-- EXTRACTED DATA follows --

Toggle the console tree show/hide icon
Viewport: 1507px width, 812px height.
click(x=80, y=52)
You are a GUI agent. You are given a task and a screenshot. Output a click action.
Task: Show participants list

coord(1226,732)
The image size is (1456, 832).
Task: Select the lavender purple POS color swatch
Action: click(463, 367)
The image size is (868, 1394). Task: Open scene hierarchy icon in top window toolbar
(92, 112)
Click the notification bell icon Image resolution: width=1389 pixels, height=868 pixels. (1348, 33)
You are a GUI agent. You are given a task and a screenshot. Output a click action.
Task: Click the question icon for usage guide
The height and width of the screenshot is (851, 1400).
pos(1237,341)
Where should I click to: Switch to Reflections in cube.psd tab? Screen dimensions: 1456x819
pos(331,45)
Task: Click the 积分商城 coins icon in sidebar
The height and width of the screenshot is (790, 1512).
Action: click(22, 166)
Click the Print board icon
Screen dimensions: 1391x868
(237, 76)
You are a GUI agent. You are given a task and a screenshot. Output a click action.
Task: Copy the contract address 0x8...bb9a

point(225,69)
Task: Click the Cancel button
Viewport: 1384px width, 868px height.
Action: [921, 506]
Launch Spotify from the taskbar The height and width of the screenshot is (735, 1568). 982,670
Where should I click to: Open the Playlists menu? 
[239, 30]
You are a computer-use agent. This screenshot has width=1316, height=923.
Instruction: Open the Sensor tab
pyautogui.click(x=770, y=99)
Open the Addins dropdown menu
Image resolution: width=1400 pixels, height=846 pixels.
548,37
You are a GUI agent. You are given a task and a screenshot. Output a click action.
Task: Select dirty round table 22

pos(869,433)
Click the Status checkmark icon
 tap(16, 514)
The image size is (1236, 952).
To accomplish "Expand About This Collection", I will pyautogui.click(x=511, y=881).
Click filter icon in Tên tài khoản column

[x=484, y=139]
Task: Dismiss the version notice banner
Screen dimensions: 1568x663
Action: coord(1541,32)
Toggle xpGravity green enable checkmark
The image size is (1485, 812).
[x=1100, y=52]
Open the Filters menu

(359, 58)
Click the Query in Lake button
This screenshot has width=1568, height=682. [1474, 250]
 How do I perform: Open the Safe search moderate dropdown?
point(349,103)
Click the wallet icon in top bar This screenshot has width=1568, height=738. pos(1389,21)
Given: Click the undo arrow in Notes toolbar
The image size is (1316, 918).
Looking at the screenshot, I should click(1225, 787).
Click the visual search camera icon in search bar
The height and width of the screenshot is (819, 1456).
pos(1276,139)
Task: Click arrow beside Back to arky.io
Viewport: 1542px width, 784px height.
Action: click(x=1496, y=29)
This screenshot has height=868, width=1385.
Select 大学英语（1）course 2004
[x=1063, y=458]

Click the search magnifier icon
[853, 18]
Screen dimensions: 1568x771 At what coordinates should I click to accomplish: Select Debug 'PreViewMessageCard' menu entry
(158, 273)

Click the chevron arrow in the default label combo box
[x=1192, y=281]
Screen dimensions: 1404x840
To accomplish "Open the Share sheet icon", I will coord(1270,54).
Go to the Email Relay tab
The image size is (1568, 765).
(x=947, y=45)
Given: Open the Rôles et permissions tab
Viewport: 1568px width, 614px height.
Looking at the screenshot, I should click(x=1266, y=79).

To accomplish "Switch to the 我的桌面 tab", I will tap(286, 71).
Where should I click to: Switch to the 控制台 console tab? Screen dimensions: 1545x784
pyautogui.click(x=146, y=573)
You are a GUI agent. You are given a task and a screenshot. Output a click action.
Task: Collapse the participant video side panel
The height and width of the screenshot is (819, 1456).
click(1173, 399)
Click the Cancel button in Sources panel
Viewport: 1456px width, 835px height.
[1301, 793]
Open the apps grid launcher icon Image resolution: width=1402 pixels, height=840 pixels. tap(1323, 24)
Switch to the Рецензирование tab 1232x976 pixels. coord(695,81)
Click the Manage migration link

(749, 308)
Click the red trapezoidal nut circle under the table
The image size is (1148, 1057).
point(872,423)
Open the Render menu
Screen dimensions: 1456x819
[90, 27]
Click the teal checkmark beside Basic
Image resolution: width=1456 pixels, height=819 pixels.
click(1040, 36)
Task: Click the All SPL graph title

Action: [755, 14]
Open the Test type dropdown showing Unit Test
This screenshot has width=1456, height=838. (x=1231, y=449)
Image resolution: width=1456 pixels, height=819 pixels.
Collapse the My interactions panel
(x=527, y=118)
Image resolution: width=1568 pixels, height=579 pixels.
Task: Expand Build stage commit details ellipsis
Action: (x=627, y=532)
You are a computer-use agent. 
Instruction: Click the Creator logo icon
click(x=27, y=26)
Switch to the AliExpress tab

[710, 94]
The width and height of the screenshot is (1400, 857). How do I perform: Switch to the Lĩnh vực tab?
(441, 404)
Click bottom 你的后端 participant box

-- EXTRACTED DATA concluded --

[WORK INSTRUCTIONS]: Transcribe exactly, and only, the lines that extend from the one containing "Where should I click to: Switch to the" to the end of the records above, inclusive of both.

[ANSWER SPACE]:
Where should I click to: Switch to the 控制台 console tab? Screen dimensions: 1545x784
pyautogui.click(x=146, y=573)
You are a GUI agent. You are given a task and a screenshot. Output a click action.
Task: Collapse the participant video side panel
The height and width of the screenshot is (819, 1456).
click(1173, 399)
Click the Cancel button in Sources panel
Viewport: 1456px width, 835px height.
[1301, 793]
Open the apps grid launcher icon Image resolution: width=1402 pixels, height=840 pixels. tap(1323, 24)
Switch to the Рецензирование tab 1232x976 pixels. coord(695,81)
Click the Manage migration link

(749, 308)
Click the red trapezoidal nut circle under the table
The image size is (1148, 1057).
point(872,423)
Open the Render menu
Screen dimensions: 1456x819
[90, 27]
Click the teal checkmark beside Basic
Image resolution: width=1456 pixels, height=819 pixels.
click(1040, 36)
Task: Click the All SPL graph title

Action: [755, 14]
Open the Test type dropdown showing Unit Test
This screenshot has width=1456, height=838. (x=1231, y=449)
Image resolution: width=1456 pixels, height=819 pixels.
Collapse the My interactions panel
(x=527, y=118)
Image resolution: width=1568 pixels, height=579 pixels.
Task: Expand Build stage commit details ellipsis
Action: (x=627, y=532)
You are a computer-use agent. 
Instruction: Click the Creator logo icon
click(x=27, y=26)
Switch to the AliExpress tab

[710, 94]
The width and height of the screenshot is (1400, 857). How do I perform: Switch to the Lĩnh vực tab?
(441, 404)
Click bottom 你的后端 participant box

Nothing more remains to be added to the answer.